Mapping the US healthcare system’s financial flows

State vs. federal roles and experimentation

  • Some argue the patchwork nature of US healthcare is best fixed from the bottom up: let states experiment (e.g., Maryland’s global hospital budgets), with the federal government mainly funding and setting high-level standards.
  • Others emphasize federal coordination: national public health agencies, shared data, and “one-size-fits-most” standards are seen as crucial, citing COVID failures and duplication across 50 “islands.”
  • A compromise position appears: strong federal outcome targets, but diverse state implementations and even “clubs” of states voluntarily sharing stricter standards, similar to emissions rules and Canada’s provincial health systems.

Administrative complexity, insurance, and missing money flows

  • Many criticize the article’s map for showing nearly all dollars as “care,” with little visibility into administration, profits, or insurance-company flows.
  • Repeated calls appear for a granular breakdown of spending: physicians vs nurses vs admin, hospital overhead, and drug spending by category and age cohort.
  • Several posters see health insurance as partly a “jobs program” with huge workforces devoted to billing and denials, plus parallel admin layers in providers.
  • Vertical integration (e.g., insurers owning physician networks, PBMs, and tech arms) is highlighted as a way to sidestep medical-loss-ratio limits and concentrate profit.

Executives, shareholders, and rents

  • There is extensive debate about executive pay and shareholder payouts.
  • One side notes that C‑suite compensation is often around 0.1–0.4% of revenue and thus a small driver of total costs.
  • Others counter that, aggregated across many entities, this still meaningfully raises per‑capita costs, symbolizes misaligned incentives, and that profits returned to shareholders dwarf even high executive salaries.

Equity, access, and tiered systems

  • Several comments stress the system works very differently for the rich: faster access, concierge-like handling, even under the same insurer.
  • Concern about “Medicare for All” with private opt-outs: this could formalize a tiny ultra‑wealthy tier that then lobbies to underfund the public system.
  • Counterarguments: societies already tax people for schools, libraries, etc., they don’t personally use; the main challenge is resource allocation (e.g., provider availability), not whether the rich may also buy private care.

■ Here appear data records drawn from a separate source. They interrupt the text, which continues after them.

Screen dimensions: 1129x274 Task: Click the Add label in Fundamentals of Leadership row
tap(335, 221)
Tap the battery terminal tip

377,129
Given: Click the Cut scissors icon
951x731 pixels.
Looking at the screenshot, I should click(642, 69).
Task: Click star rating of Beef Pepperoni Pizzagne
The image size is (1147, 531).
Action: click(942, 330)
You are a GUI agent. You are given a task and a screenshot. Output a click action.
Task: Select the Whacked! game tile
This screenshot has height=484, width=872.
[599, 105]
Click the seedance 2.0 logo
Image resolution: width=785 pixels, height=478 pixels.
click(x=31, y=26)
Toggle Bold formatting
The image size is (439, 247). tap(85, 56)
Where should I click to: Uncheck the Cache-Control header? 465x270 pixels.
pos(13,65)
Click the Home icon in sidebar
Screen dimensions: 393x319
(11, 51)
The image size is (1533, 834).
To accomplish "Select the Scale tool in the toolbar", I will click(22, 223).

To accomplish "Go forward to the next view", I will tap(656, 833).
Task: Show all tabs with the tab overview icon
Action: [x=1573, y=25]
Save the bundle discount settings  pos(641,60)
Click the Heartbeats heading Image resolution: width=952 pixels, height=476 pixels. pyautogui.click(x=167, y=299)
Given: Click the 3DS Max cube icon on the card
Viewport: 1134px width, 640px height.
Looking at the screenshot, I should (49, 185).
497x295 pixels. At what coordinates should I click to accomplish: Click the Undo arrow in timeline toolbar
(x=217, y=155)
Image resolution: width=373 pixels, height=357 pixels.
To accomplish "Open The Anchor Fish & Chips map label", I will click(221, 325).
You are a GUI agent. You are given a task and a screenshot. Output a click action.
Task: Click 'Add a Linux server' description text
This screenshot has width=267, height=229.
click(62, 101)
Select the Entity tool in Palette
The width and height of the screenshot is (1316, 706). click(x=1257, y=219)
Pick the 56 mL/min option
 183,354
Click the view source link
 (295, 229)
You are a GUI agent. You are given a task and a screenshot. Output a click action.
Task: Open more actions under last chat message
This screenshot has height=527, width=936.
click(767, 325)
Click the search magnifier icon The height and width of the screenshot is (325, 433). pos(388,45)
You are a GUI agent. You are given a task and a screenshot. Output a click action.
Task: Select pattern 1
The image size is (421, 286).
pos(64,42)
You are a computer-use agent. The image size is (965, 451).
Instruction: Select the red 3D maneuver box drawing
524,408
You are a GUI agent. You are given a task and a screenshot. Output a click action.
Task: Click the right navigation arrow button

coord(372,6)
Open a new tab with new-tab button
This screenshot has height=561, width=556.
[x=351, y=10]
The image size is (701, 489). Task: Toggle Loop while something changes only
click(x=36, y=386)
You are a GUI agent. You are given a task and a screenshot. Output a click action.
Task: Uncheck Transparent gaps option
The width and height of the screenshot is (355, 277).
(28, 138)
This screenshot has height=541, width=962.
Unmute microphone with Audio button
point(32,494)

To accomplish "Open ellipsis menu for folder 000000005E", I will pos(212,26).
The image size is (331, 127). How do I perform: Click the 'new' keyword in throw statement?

Markets, insurance design, and overuse

  • Skepticism that a “freer market” alone can work in healthcare: needs are unpredictable, costs are highly skewed, and the “efficient” market outcome may be to let expensive patients die.
  • Mandatory insurance is criticized as inflating prices and feeding a middleman industry; others say some form of pooled risk is unavoidable given modern medicine’s costs.
  • Overuse is flagged, especially in the US: expensive end‑of‑life care with marginal benefit, low‑yield tests (e.g., ER CT scans), and universal private rooms. Some explicitly call for more rationing (“death panels”) similar to other OECD systems.

Politics and structural blockers

  • Multiple commenters argue that solutions are known (international models, state pilots) but blocked by lobbying, “legalized bribery,” partisan polarization, and institutional incentives that diffuse responsibility.
  • There is concern that any deep reform would be traumatic for current workers and investors, who will fight to preserve the status quo even if overall outcomes are poor.